The other kids that played with him the past 9 years in travel ball....where are they now? There were about twenty-four players in all throughout the years...Five are still playing in college and having some success of their own...They were the phenom, tournament pick-ups...the same players that kept Timmy out of the top of the order, but influenced him to become a better player.
Eleven are out of baseball or quit and just got burnt out from all of the pressure their parents put on them. Five of his team mates had career ending injuries and three are in physical therapy nursing an injury....but good enough to be still in baseball.
Timmy's parents had the Tortoise approach to their child's development. In the earlier years of Travel ball, when he was a two-way player, Timmy never pitched and then played a position immediately...The parents were OK with him being a DH after being on the mound or just resting the arm altogether on the bench.
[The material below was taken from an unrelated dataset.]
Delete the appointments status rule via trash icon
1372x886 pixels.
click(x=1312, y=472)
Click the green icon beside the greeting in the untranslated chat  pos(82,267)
For them, there was no rush to stardom...no need for adolescent accolades. The recognition would eventually come they rationalized...or not...the main thing was to seize the moment at hand. Work hard and play hard with the opportunities that were given to him.
As a result, he played injury free. And more importantly, although a key contributor to his team, Timmy only earned one tournament MVP award...but it was at a tournament that meant something...the summer after his junior year in high school, coming right out of a 1st team All Metro high school season, in front of a bunch of college scouts at a high profile tourney. As a result of that tournament, he received invitations to other showcases and camps and by the end of the summer, had 8 college offers. He picked the one that was right for him and things are going well. In a recent interview with Timmy's head coach in college, a reporter asked why this young freshman is having so much success. The coaches answer? "He just works harder than everyone else on the team".
You see parents...sometimes, you just have to let your kids work it out on their own. Getting in front of the coaches face and complaining about playing time will not make them a better player...Starting or finding a team to give Junior more playing time will not earn him a college scholarship...earning it the hard way will...or at the very least, the effort to earn it will make him a better person in life in the long run. That's what real coaches want...That's what the real world needs more of.